Task 001/002 - Neuro-inspired Algorithms and Theory
|Event Date:||November 5, 2020|
|Time:||11:00am (ET) / 8:00am (PT)
|School or Program:||Electrical and Computer Engineering
Sumedh Sontakke, University of Southern California Causal Curiosity: RL Agents Discovering Self-supervised Experiments for Causal Representation Learning
ABSTRACT: Humans show an innate ability to learn the regularities of the world through interaction. By performing experiments in our environment, we are able to discern the causal factors of variation and infer how they affect the dynamics of our world. Analogously, here we attempt to equip reinforcement learning agents with the ability to perform experiments that facilitate a categorization of the rolled-out trajectories, and to subsequently infer the causal factors of the environment in a hierarchical manner.

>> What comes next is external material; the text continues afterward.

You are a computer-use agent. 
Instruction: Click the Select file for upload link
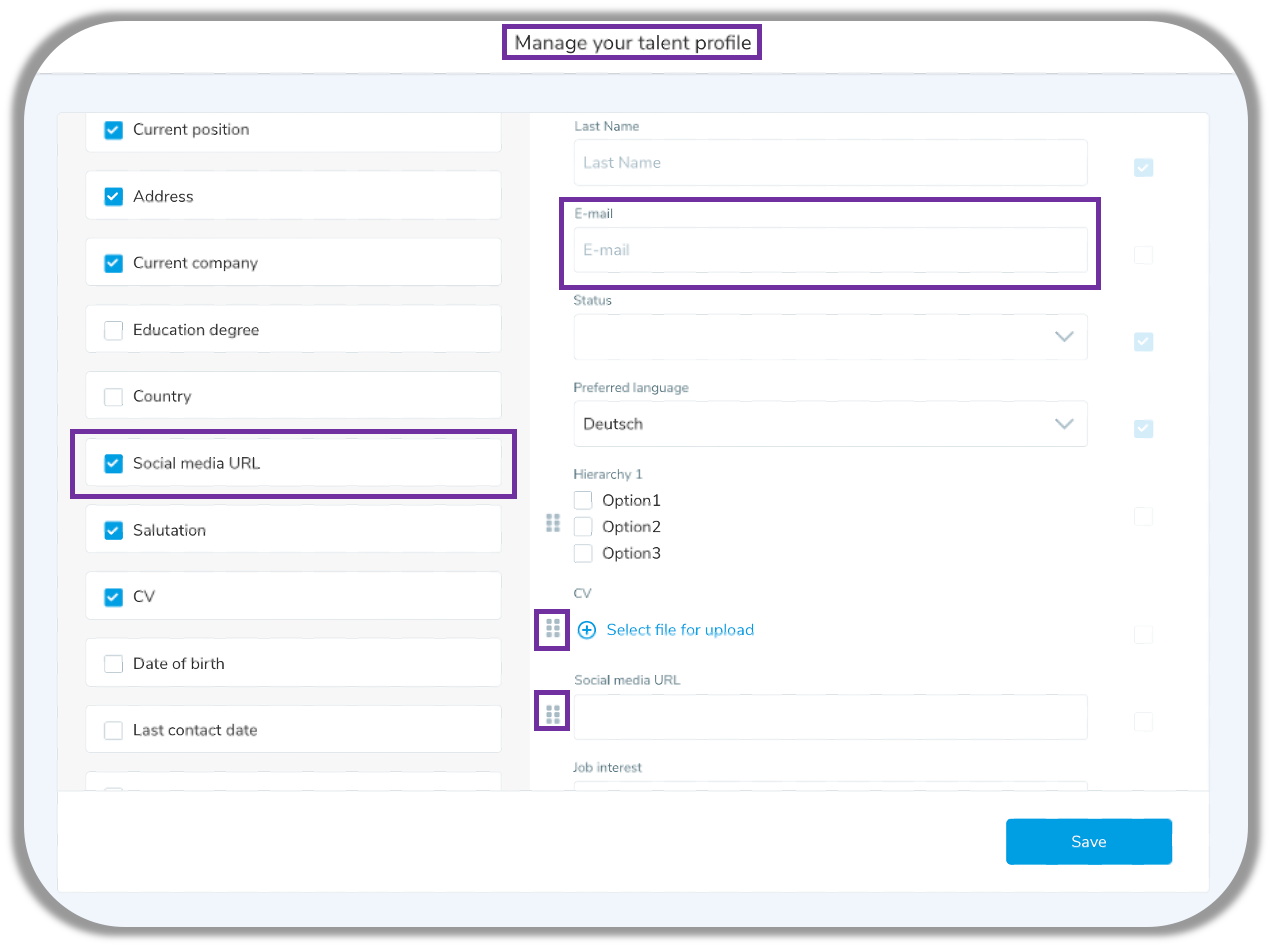click(680, 630)
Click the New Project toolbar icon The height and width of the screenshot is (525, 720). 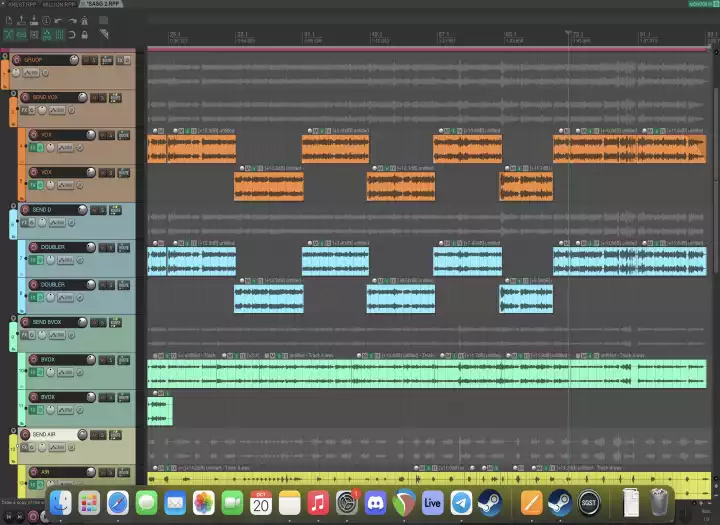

We introduce a novel intrinsic reward, called causal curiosity, and show that it allows our agents to learn optimal sequences of actions, and to discover causal factors in the dynamics. The learned behavior allows the agent to infer a binary quantized representation for the ground-truth causal factors in every environment. Additionally, we find that these experimental behaviors are semantically meaningful (e.g., to differentiate between heavy and light blocks, our agents learn to lift them), and are learnt in a self-supervised manner with approximately 2.5 times less data than conventional supervised planners. We show that these behaviors can be re-purposed and fine-tuned (e.g., from lifting to pushing or other downstream tasks). Finally, we show that the knowledge of causal factor representations aids zero-shot learning for more complex tasks.
Bio: Sumedh A Sontakke is a Computer Science Ph.D. Student at the University of Southern California advised by Prof Laurent Itti. He received his B.Tech from the College of Engineering, Pune, India in 2019. He is interested in real-world robotics and causality for AI.